Great Britain in the post-WWII years was hardly thriving. In fact, many wondered if Britain had become the new “sick man of Europe.” Then Margaret Thatcher came along and freed up the economy from Labor’s ruinous policies. But Paul Krugman doesn’t want you to know that.

But there’s more:

It’s hard to imagine now, but for more than three decades after World War II financial crises of the kind we’ve lately become so familiar with hardly ever happened.

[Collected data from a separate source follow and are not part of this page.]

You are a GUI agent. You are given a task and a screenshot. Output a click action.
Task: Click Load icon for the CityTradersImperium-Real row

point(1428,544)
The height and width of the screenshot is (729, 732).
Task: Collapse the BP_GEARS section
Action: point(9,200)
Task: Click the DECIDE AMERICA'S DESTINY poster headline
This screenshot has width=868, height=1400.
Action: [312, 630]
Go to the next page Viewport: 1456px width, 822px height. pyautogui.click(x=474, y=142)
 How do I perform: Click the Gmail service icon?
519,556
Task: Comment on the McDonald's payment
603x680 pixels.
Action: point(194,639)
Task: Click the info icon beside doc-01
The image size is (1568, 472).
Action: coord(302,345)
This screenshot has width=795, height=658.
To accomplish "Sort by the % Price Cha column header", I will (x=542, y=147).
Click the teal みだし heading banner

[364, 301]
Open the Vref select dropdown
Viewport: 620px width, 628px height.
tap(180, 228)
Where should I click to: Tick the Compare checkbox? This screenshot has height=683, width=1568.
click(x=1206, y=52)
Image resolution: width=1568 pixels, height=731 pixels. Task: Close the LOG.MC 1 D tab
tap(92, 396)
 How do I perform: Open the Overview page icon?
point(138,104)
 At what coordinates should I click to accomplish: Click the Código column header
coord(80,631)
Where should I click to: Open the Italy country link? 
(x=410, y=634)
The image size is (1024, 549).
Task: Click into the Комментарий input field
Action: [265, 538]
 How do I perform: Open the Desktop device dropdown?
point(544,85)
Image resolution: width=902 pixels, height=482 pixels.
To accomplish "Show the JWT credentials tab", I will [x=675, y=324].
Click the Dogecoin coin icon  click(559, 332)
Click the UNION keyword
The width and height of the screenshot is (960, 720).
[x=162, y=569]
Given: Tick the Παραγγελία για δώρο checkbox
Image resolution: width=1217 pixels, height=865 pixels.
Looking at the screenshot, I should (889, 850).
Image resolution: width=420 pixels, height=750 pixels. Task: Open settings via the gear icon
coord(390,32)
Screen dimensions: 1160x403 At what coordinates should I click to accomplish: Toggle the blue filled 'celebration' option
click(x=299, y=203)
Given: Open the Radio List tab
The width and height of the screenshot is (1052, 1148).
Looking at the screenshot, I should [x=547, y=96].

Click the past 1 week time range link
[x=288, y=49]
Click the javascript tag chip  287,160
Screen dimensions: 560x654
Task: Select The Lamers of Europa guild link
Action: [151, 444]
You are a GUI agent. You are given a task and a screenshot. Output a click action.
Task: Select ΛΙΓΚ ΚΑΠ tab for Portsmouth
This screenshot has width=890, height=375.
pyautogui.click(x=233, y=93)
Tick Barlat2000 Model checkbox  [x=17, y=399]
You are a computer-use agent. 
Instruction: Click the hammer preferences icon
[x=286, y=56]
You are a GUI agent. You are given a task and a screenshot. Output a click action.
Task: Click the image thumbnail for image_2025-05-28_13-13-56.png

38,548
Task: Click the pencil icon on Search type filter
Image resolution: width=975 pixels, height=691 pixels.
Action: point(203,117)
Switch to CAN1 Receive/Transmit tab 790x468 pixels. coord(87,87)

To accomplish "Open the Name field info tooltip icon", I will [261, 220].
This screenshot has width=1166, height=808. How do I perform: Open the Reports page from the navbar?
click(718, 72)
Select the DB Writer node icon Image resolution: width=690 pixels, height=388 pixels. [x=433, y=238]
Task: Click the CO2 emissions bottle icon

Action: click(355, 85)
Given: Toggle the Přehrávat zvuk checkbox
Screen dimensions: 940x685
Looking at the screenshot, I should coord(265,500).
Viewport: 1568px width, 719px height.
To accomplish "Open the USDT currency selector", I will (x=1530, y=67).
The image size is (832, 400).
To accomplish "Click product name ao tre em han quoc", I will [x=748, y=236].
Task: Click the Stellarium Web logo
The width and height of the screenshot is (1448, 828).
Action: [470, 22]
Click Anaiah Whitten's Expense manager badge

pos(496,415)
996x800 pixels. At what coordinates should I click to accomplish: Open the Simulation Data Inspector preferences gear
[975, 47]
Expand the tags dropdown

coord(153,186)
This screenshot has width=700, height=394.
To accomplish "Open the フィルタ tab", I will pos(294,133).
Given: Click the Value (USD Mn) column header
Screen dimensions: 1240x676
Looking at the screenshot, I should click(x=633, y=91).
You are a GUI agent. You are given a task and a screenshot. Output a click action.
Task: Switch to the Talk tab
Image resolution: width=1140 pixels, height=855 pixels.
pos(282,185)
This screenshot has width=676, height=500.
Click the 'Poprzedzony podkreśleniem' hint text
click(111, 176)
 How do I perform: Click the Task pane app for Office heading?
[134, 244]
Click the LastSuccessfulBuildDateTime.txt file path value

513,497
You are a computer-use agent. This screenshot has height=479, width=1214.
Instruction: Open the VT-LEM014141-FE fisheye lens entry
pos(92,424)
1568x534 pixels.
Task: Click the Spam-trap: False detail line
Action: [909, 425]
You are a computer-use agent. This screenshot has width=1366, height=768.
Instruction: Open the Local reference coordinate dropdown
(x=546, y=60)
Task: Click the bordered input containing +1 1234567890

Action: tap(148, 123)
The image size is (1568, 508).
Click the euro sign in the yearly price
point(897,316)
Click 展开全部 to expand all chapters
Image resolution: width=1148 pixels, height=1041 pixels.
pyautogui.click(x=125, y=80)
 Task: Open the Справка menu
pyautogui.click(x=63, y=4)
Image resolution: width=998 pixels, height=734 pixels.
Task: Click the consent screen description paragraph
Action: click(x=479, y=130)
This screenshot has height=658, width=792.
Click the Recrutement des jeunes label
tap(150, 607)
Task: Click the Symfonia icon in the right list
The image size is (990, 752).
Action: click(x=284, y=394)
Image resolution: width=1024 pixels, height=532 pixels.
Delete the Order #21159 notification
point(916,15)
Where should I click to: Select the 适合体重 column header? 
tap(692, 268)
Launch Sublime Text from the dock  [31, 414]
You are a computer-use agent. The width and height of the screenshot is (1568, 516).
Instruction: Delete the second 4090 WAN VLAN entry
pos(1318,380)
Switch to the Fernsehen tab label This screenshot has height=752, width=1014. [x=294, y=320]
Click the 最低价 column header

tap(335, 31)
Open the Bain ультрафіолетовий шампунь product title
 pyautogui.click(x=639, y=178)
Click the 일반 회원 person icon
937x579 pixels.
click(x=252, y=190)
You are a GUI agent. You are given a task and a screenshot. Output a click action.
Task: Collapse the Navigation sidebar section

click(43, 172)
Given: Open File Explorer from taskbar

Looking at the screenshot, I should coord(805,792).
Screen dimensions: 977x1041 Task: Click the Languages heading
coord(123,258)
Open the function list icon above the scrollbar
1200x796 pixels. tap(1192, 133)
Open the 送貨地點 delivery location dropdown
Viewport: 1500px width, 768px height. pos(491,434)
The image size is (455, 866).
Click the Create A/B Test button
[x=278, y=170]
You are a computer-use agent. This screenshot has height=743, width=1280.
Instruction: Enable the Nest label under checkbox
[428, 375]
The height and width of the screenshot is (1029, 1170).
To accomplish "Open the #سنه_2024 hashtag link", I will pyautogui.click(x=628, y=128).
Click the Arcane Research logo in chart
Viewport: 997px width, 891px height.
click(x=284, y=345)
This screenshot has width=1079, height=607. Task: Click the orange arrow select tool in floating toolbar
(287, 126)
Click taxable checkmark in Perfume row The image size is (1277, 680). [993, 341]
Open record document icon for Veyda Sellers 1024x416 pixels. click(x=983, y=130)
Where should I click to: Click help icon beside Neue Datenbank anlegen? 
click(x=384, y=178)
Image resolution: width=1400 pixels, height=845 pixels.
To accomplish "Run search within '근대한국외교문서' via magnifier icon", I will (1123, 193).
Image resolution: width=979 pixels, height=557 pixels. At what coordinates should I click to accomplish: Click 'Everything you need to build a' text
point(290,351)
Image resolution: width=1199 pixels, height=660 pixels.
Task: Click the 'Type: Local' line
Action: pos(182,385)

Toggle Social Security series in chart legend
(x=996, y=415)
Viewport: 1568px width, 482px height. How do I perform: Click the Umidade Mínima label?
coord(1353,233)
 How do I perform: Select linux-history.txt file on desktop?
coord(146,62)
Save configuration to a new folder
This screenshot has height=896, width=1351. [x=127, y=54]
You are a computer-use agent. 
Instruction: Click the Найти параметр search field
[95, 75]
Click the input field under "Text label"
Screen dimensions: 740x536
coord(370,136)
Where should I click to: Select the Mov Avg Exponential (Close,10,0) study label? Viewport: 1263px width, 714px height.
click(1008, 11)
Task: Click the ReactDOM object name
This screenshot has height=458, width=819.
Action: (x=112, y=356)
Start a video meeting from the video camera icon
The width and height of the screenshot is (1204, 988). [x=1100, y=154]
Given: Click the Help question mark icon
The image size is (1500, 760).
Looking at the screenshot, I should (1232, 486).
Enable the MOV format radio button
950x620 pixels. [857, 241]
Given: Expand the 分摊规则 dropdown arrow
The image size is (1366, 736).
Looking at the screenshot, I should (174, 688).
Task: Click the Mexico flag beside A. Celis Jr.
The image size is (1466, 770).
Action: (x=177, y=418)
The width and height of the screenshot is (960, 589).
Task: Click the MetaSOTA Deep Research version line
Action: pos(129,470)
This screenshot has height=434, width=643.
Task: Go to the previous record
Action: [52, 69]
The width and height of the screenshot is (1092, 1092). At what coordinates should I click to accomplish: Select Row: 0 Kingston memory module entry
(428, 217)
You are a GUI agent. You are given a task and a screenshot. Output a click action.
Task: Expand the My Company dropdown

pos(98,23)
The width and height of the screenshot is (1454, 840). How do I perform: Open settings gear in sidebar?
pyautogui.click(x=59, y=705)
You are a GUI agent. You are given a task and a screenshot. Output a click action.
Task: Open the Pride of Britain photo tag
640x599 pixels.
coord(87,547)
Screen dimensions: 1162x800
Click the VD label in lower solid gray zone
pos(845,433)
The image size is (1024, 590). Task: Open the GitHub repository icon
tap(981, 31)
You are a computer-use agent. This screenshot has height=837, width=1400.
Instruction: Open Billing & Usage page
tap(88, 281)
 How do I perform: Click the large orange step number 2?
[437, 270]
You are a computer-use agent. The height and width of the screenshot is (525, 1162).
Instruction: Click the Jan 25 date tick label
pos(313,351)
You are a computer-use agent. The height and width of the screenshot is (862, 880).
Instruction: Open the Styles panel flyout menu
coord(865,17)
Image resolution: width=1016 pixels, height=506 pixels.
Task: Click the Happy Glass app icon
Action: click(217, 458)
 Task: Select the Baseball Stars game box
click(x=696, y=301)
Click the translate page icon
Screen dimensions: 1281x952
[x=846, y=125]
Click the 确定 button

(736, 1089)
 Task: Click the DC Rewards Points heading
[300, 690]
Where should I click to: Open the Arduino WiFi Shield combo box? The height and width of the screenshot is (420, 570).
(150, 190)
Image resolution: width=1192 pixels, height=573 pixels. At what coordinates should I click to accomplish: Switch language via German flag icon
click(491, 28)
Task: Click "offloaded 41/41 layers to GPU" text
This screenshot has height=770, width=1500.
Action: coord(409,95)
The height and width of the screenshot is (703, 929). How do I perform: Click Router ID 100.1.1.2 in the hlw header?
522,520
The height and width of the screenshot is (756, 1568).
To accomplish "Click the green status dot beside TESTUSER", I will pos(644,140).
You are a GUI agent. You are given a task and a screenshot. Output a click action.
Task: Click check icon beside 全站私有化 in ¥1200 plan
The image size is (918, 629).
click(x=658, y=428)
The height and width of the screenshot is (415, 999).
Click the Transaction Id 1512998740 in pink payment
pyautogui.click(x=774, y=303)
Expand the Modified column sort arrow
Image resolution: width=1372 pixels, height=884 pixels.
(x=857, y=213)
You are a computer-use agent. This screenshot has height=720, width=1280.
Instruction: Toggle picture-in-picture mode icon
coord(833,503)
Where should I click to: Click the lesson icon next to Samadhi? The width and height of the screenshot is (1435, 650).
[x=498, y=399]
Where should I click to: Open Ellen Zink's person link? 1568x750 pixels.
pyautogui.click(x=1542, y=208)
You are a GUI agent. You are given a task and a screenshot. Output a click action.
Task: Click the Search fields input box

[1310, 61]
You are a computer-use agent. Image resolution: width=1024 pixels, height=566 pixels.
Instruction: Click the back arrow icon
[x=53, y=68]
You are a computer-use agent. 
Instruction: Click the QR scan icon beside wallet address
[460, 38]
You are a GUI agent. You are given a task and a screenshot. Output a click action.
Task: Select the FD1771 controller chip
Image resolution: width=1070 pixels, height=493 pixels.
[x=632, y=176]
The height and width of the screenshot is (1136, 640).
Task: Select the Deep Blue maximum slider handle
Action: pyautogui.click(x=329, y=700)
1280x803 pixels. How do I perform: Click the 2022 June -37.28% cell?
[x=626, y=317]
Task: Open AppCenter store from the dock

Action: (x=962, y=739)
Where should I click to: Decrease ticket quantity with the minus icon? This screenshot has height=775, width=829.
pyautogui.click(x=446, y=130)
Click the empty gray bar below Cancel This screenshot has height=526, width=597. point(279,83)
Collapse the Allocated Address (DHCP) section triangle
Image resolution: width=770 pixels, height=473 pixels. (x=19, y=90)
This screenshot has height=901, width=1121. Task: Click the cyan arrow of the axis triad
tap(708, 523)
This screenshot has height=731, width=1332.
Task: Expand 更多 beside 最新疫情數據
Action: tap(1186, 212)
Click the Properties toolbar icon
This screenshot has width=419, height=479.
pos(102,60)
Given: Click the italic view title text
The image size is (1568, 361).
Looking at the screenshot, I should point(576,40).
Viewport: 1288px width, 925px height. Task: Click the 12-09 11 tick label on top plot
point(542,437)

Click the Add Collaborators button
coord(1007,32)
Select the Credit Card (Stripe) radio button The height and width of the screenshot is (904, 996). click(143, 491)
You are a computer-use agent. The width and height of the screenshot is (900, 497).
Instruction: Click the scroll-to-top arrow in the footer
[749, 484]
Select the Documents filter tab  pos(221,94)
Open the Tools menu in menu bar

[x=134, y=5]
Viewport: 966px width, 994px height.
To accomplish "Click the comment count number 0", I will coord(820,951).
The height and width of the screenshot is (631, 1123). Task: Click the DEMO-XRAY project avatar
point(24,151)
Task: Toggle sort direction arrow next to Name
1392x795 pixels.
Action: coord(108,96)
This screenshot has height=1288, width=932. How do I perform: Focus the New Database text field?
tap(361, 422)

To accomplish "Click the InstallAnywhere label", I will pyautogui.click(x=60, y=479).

Since 1980, however, the roster has been impressive: Mexico, Brazil, Argentina and Chile in 1982. Sweden and Finland in 1991. Mexico again in 1995. Thailand, Malaysia, Indonesia and Korea in 1998. Argentina again in 2002. And, of course, the more recent run of disasters: Iceland, Ireland, Greece, Portugal, Spain, Italy, Cyprus.

What’s the common theme in these episodes? Conventional wisdom blames fiscal profligacy — but in this whole list, that story fits only one country, Greece. Runaway bankers are a better story; they played a role in a number of these crises, from Chile to Sweden to Cyprus. But the best predictor of crisis is large inflows of foreign money: in all but a couple of the cases I just mentioned, the foundation for crisis was laid by a rush of foreign investors into a country, followed by a sudden rush out.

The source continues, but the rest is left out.